Run inference on a PyTorch model. Given an input tensor and a trained torch.nn.Linear model, compute the forward pass and store the result in the output tensor.

The model performs a linear transformation: output = input @ weight.T + bias where weight has shape [output_size, input_size] and bias has shape [output_size].
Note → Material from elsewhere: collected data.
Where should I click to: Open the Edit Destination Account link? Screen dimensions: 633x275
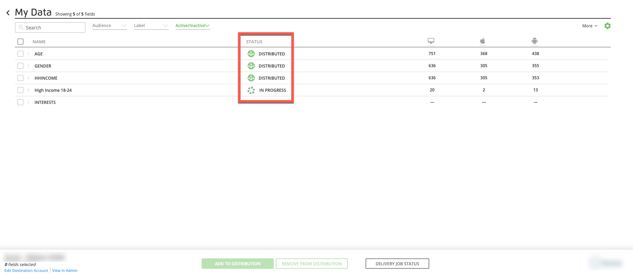26,270
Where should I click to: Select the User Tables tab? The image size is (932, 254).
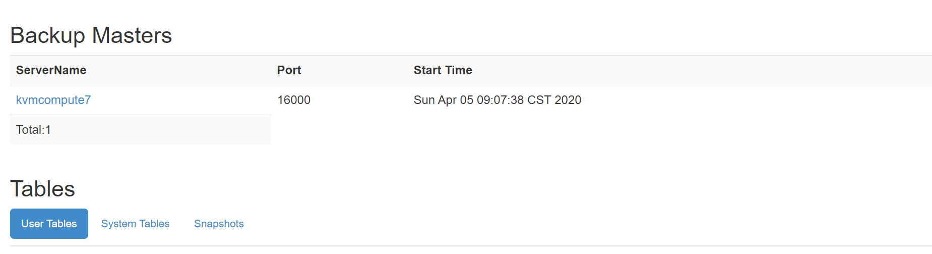tap(49, 224)
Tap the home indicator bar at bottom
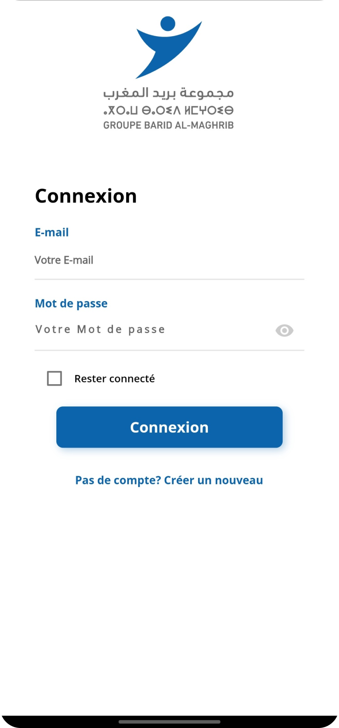This screenshot has height=728, width=339. pyautogui.click(x=169, y=721)
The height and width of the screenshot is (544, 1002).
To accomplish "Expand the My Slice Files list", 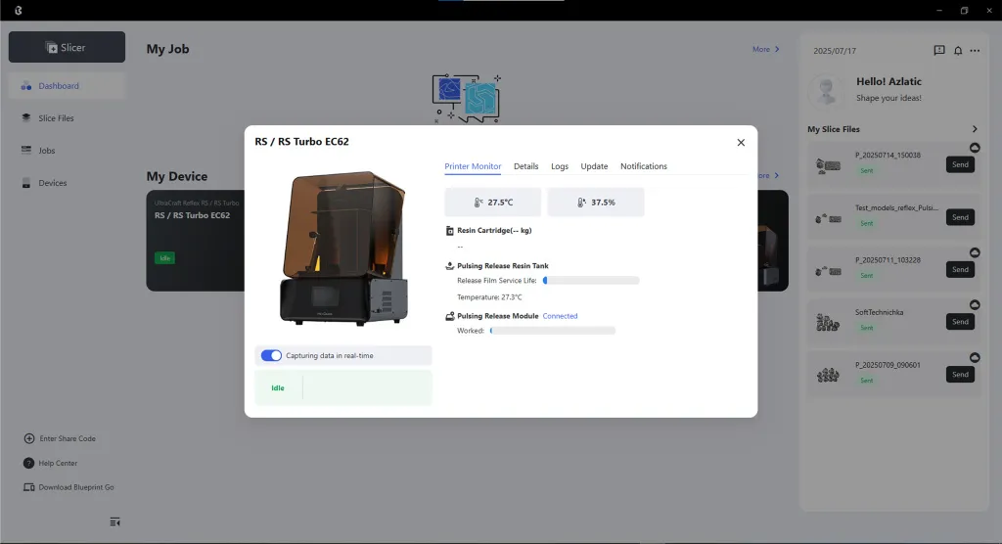I will [975, 129].
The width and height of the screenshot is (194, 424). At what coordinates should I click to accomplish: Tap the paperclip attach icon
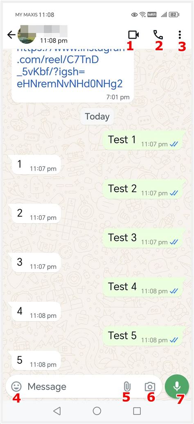[126, 386]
Implementation Requirements Use PyTorch’s built-in functions and operations The solve function signature must remain unchanged The final result must be stored in the output tensor The model is already loaded and ready for inference

Example

 Input:  input = [[1.0, 2.0]]  (batch_size=1, input_size=2)
 model: Linear layer with weight=[[0.5, 1.0], [1.5, 0.5]], bias=[0.1, 0.2]
 Output: output = [[2.6, 2.7]]  (batch_size=1, output_size=2)

Constraints

  • 1 ≤ batch_size ≤ 1,000

  • 1 ≤ input_size ≤ 1,000

  • 1 ≤ output_size ≤ 1,000

  • -10.0 ≤ input values ≤ 10.0

Solution

PyTorch

Note

Very straightforward. A few options:

  • Use set_ instead of copy_

  • Use model.forward()

Solution

import torch
import torch.nn as nn


# input, model, and output are on the GPU
def solve(input: torch.Tensor, model: nn.Module, output: torch.Tensor):
    output.copy_(model(input))

Runtime: 0.19ms

JAX

Note
  • Need to copy to numpy to create JAX array. Slower

  • TODO: use dlp to perform zero copy and gpu-cpu-gpu transfer

Solution

import jax
import jax.numpy as jnp
import numpy as np
import torch


# input and model are on the GPU
def solve(input: jax.Array, model) -> jax.Array:
    np_array = np.asarray(input)
    torch_tensor = torch.from_numpy(np_array).to(next(model.parameters()).device)
    output = model(torch_tensor)
    return jnp.asarray(output.detach().cpu().numpy())

Runtime: 3.04ms